- _Trecho de origem_:
---*---

A razão básica é que a classe dominante, sendo pequena e amplamente especializada, é motivada a pensar em seus interesses econômicos vinte e quatro horas por dia. Os fabricantes de aço que buscam uma tarifa, os banqueiros que buscam impostos para pagar seus títulos do governo, os governantes que buscam um estado forte para obter subsídios, os burocratas que desejam expandir seu império, todos são profissionais do estatismo. Eles estão constantemente trabalhando tentando preservar e expandir seus privilégios. Daí a primazia do motivo econômico em suas ações perniciosas. Mas a maioria se deixou iludir em grande parte porque seus interesses imediatos são difusos e difíceis de observar, e porque não são “antiestatistas” profissionais, mas pessoas que cuidam de sua própria vida diariamente. O que a pessoa comum pode saber sobre os processos misteriosos de subsídios, impostos ou emissão de títulos? Geralmente ela está muito envolvida em sua vida cotidiana, muito conformada com seu destino depois de séculos de propaganda guiada pelo estado, para pensar sobre seu infeliz destino. Portanto, uma oposição ou movimento revolucionário, ou mesmo qualquer movimento de massa vindo de baixo, não pode ser guiado principalmente por motivos econômicos comuns. Para que tal movimento de massa se forme, as massas devem ser incitadas, devem ser despertadas para um raro e incomum tom de fervor contra o sistema existente. Mas a única maneira de isso acontecer é que as massas sejam incitadas pela ideologia. Só a ideologia, guiada por uma nova conversão religiosa, ou por uma paixão pela justiça, pode despertar o interesse das massas (no jargão atual “conscientizar-se”) e tirá-las de seu atoleiro de hábitos cotidianos colocando-as em uma atividade incomum e militante em oposição ao estado. Isso não quer dizer que um motivo econômico, uma defesa, por exemplo, de sua propriedade, não desempenhe um papel importante. Mas formar um movimento de massas de oposição significa que elas devem se livrar dos hábitos, das preocupações mundanas diárias de várias gerações, e se tornar politicamente excitadas e determinadas como nunca antes em suas vidas. Somente uma ideologia comum e apaixonadamente acreditada pode desempenhar esse papel. Daí nossa forte hipótese de que um movimento de massa como a Revolução Americana (ou mesmo em sua esfera o movimento calvinista) deve ter sido motivado centralmente por uma ideologia recém-adotada e comumente compartilhada.

---*---

- _Listagem_:
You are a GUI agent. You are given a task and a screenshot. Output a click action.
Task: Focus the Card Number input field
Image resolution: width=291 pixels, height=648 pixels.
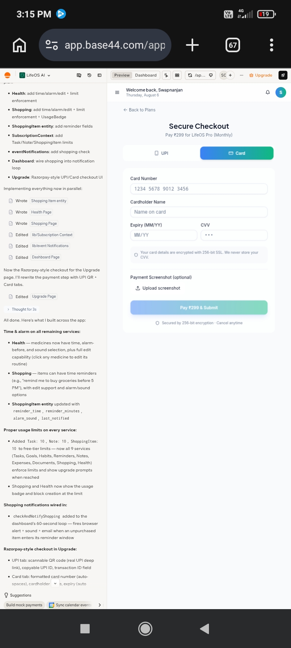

---*---

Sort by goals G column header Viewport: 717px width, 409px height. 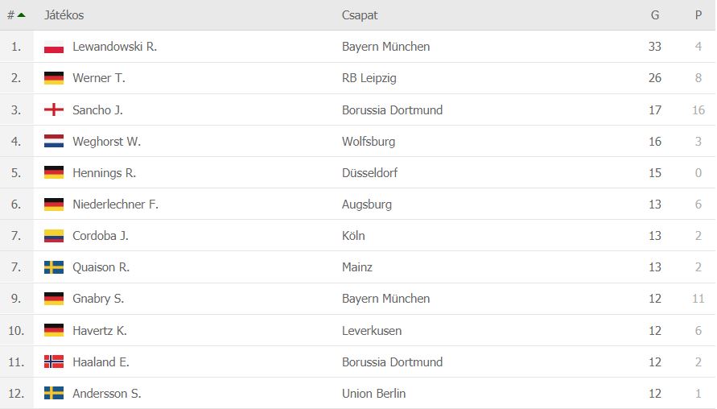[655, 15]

---*---

- _Problema proposto 1_: De acordo com o trecho sobre ideologia e movimentos de massa, o que pode, por si só, despertar o interesse das massas e tirá-las de seu atoleiro de hábitos cotidianos?
- _Problema proposto 2_: Resuma em duas frases o trecho sobre ideologia e movimentos de massa.
- _Problema proposto 3_: Retome o trecho sobre ideologia e movimentos de massa a partir do ponto em que ele termina, escrevendo mais um parágrafo.

- _Resposta à tarefa 1_: A ideologia, guiada por uma nova conversão religiosa ou por uma paixão pela justiça.

- _Resposta à tarefa 2_: A classe dominante, pequena e especializada, pensa constantemente em seus interesses econômicos e trabalha para preservar e expandir seus privilégios, ao passo que a maioria, absorvida pela vida cotidiana e com interesses difusos e difíceis de observar, deixa-se iludir. Por isso, um movimento de massa de oposição ao estado não pode ser guiado principalmente por motivos econômicos comuns, mas somente por uma ideologia comum e apaixonadamente acreditada, o que leva à hipótese de que a Revolução Americana tenha sido motivada centralmente por uma ideologia recém-adotada e compartilhada.

- _Resposta à tarefa 3_:
Voltemos agora ao insight de teóricos políticos tão díspares como Marx e Mises, como as massas de súditos adquirem essa ideologia orientadora e determinante? Pela própria natureza das massas, é impossível para elas chegarem a tal ideologia revolucionária ou de oposição por conta própria. Habituadas como estão em suas rotinas limitadas e cotidianas, desinteressadas pela ideologia como normalmente são, preocupadas com a vida cotidiana, é impossível para as massas se erguerem por suas próprias pernas para forjar um movimento ideológico em oposição ao estado existente. Aqui chegamos ao papel vital dos intelectuais. São apenas os intelectuais, os profissionais de ideias em tempo integral, que podem ter o tempo, a habilidade ou a inclinação para formular a ideologia de oposição e depois espalhar a palavra para a massa de súditos. Em contraste com o intelectual da corte estatal, cujo papel é um parceiro menor na racionalização dos interesses econômicos da classe dominante, o papel do intelectual radical, ou de oposição, é o de orientar centralmente a formulação da ideologia de oposição ou revolucionária e, em seguida, de espalhar a ideologia às massas, fundindo-as assim em um movimento revolucionário.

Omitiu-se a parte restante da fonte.